Just about anything that people eat is enjoyed by meeces, though some human food is not good for meeces.


----------



## Yelena (Apr 25, 2010)

I'm a veggie so I give them the odd bit of my grub occasionally. Not too much though as I think fresh food can upset their tummies sometimes.


----------



## Yelena (Apr 25, 2010)

Well, have just taken Ari out of their new cage (very snazzy and more importantly easy to clean!!!) and he was a little angel. ran in and out of my hands, no poo no pee. His brother, on the other hand, is a little terror. He's more inclinded to let me pick him up but the second I do he legs it up into my hair and wont come down (think the disney film rattatoi (sp)). I'm being held hostage by my own mouse! Am thinking that this behaviour combined with pretty much instant pooping is probably due to the stress of being picked up.
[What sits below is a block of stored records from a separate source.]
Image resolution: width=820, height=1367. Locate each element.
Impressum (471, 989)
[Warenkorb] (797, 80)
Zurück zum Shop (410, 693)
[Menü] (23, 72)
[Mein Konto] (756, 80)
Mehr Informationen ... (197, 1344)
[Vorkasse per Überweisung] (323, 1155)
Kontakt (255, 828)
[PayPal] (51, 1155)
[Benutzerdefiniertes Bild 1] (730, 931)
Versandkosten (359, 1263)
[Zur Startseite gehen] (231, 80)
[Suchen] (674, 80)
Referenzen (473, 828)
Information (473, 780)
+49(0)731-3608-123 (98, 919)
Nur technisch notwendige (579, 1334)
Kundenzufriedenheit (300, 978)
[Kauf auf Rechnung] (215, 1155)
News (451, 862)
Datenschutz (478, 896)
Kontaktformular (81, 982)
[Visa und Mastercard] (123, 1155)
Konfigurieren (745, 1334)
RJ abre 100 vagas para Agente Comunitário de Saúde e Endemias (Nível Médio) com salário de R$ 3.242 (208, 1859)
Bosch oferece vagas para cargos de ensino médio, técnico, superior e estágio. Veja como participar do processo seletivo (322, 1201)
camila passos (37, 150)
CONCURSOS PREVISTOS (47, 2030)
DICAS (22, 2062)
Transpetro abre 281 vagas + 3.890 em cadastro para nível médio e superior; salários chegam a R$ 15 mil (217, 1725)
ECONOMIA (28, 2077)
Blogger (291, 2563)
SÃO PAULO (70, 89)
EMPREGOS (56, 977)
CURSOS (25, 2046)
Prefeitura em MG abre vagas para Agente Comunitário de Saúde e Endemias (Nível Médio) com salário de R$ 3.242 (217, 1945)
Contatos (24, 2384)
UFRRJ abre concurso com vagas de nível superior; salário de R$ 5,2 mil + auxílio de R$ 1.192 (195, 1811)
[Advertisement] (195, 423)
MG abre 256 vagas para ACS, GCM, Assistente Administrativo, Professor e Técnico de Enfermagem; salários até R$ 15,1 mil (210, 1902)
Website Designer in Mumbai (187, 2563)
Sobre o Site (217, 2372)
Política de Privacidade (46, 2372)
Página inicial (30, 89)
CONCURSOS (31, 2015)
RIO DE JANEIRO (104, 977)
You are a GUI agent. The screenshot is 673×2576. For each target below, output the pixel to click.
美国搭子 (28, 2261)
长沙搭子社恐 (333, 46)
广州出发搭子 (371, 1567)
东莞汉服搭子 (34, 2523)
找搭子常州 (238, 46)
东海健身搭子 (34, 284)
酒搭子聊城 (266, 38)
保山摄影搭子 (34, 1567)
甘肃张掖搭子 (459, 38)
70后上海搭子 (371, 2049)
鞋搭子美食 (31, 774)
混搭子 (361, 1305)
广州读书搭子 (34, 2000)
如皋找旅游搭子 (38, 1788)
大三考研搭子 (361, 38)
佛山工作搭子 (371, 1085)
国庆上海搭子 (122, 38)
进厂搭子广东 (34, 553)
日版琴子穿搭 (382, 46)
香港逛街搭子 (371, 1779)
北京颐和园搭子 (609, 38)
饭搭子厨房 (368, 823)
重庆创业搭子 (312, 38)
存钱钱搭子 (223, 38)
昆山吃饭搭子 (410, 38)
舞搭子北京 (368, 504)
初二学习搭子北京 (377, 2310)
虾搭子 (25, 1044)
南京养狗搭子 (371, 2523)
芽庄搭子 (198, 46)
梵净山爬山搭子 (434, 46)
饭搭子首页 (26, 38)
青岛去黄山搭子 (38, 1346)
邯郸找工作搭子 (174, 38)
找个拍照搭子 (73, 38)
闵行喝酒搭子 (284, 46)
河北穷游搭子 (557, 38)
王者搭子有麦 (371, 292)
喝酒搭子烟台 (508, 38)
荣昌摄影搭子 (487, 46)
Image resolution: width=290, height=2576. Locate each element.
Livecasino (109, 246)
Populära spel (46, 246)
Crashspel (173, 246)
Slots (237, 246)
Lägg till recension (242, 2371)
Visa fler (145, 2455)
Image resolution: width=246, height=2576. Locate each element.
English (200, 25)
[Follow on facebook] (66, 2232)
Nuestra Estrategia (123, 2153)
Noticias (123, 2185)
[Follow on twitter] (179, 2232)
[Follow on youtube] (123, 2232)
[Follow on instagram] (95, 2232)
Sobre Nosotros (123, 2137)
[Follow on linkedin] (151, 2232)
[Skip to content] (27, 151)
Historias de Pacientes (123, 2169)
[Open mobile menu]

Is there anyway of getting him to calm down? I've tried bribing him with food, I hold him close to my person and not far from my knee. He's in sniffing range of the cage and Ari but still he runs. I tried covering him with my free hand hoping for a budgie effect but he just went nuts and legged it. I've even taken to wearing a hat but he scratched on my neck  I guess persevering will help however its getting harder to hold him and last night he bite my boyfriend when he tried to get him out of my hair


----------



## moustress (Sep 25, 2009)

Yecchh! I always wear a bandana pirate style covering my whole scalp and with my long hair rolled tightly in a bun so that doesn't happen in my hair. Occasionally I wear a long sleeve shirt or robe in the mousery, and that's the start of some good ticklish fun, for sure. I put a mousie back in stir as soon as they 'go' on me, and most of them learn that if they want to play with moustress...plus I always reward them after with a bit of a treat if they were good.

Some meeces never learn, though, to accept The Hand as a friend.


----------



## Yelena (Apr 25, 2010)

That sounds like an idea especially since I gave Ari a treat infront of Janco after he was good 

Actually having a similar problem with my boyfriend...maybe a similar technique will work lol


----------



## moustress (Sep 25, 2009)

Hah! A woman who was a housemate of my husband's before we got together assured me that he was 'trainable'. Operant conditioning is a wonderful practice when done fairly, doncha think?!


----------



## Yelena (Apr 25, 2010)

LOL!

mine is still working but Palvolv has nothing on me


----------